#1
How do you approach playing leads over a very slow groove when the band is on say an A chord and then the bass plays a single note melody to the next chord say to an E chord. How would you know what notes sound best? I know you can just use the scale that the song is in...BUT when the song is at a very slow tempo it seems much much harder to make your lead fit along with the bass.
#2
Quote by Appetite_4_GNR
How do you approach playing leads over a very slow groove when the band is on say an A chord and then the bass plays a single note melody to the next chord say to an E chord. How would you know what notes sound best? I know you can just use the scale that the song is in...BUT when the song is at a very slow tempo it seems much much harder to make your lead fit along with the bass.


If the song is as slow as you say, it might be hard to find a melody to play along with.
Honestly, I'd try a few various things. with slight melody, and just, "noise"/sounds, overall.
If there's a groove, or a sertain theme to the tune, you might just want to play something that has the same taste, or the same feel to it, as the rest of the song.
Check some of the longer Prog-songs.
They tend to have som very slow parts, and just see what they do, and see if you can do something similar, without copying too much.

Hope this helps you!
Glufius
#3
Maybe you need to listen to slower songs and see how people structure their leads over it. Comfortably Numb?

Otherwise it's a matter of practice, what makes it easier to solo over faster songs?
And no, Guitar Hero will not help. Even on expert. Really.
Soundcloud
#4
Notice what notes the bass plays and consider the intervals between that and what notes you are playing on the lead. Eg if you play a note one octave above the bass, it will sound consonant, while if you play a note a tritone above, it'll probably be clash etc.
#5
Use simple phrases, dynamics and space them out.

Listen to this for some sort of idea.

http://www.youtube.com/watch?v=Bkjv9SscotY

Notice how he spaces out his phrases, and how some times he goes really soft, some times louder, and also how simple it is.

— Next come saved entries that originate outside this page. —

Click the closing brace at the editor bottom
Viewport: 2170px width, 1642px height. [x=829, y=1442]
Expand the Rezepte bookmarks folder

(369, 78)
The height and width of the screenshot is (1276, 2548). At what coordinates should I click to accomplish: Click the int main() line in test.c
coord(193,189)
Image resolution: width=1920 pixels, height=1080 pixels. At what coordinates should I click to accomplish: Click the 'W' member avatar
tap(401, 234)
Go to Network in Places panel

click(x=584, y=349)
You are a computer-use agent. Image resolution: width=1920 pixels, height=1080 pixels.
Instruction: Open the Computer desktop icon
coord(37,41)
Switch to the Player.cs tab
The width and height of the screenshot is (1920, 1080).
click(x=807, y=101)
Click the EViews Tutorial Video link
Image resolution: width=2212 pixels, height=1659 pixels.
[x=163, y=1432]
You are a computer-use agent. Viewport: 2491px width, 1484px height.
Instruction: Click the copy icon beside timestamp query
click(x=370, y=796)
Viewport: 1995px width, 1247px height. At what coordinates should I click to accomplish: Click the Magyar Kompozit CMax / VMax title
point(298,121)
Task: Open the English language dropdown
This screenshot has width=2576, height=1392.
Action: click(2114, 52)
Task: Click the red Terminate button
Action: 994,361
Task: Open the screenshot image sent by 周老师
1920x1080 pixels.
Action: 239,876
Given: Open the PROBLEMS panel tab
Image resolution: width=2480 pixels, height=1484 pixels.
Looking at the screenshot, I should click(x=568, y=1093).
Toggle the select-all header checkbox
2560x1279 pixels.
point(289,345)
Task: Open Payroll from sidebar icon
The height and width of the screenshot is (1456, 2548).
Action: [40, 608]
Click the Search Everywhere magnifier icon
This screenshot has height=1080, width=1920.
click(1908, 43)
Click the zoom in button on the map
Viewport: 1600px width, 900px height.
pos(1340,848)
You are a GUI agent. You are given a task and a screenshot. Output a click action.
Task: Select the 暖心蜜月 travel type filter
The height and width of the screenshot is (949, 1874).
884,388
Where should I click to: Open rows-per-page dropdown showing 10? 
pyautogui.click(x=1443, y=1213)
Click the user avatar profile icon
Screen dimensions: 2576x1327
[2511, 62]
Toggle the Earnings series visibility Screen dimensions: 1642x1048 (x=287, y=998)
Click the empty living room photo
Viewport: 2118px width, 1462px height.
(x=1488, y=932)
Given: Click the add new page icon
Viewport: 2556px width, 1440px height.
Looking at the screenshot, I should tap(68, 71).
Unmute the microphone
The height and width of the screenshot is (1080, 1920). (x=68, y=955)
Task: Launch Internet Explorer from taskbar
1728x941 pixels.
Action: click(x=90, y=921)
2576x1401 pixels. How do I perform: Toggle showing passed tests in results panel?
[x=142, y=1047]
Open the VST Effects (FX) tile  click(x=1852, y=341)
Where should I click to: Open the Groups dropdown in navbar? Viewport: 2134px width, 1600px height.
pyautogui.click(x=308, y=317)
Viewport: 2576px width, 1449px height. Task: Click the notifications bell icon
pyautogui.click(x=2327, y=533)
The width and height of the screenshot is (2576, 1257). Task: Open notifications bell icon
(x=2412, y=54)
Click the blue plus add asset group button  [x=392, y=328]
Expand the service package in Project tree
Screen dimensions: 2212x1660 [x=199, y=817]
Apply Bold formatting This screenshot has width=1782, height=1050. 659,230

Another idea is triad embellishing, where you fret the triad and hammer pull the scale notes near by to embellish it. Hendrix does this a lot.
Last edited by jkielq91 at Jan 19, 2012,
#7
Hmm my advice for slow tempo jamming would be to hear it out in your head, that's about half the battle, then try to play it, remember either way you cut it if you play a wrong note your only one step away from the right note either direction and those accidental notes you hit going into the right note can sound quite interesting, it'll give your playing a much more visceral feeling and allowing to think in ways other than playing a C# over an A major (although knowing your notes is important do not forget that)
#8
The most important thing is to know your place with in the song and to not over crowd it.

If you are playing over a chord progression identical to a verse or chorus you could use the vocal melody as a guide for your solo. That can sound great if done well.
#9
Quote by Appetite_4_GNR
How would you know what notes sound best?


You develop your ear so you know what various notes will sound like over the chord.

Same as with playing over faster changes.

Most people would say it's easier to play over slower changes. When the chord changes, the feel of each note of the solo changes as well, so your solo needs to incorporate an awareness of the changes.

(To get a feeling of this, play a simple riff over a series of chord changes and notice how the feel of it changes).

Over one chord, that's a non-issue. Of course it means that you can't rely on the chord changes to make your solo not feel like pointless wanking, you actually need to know what you want to play.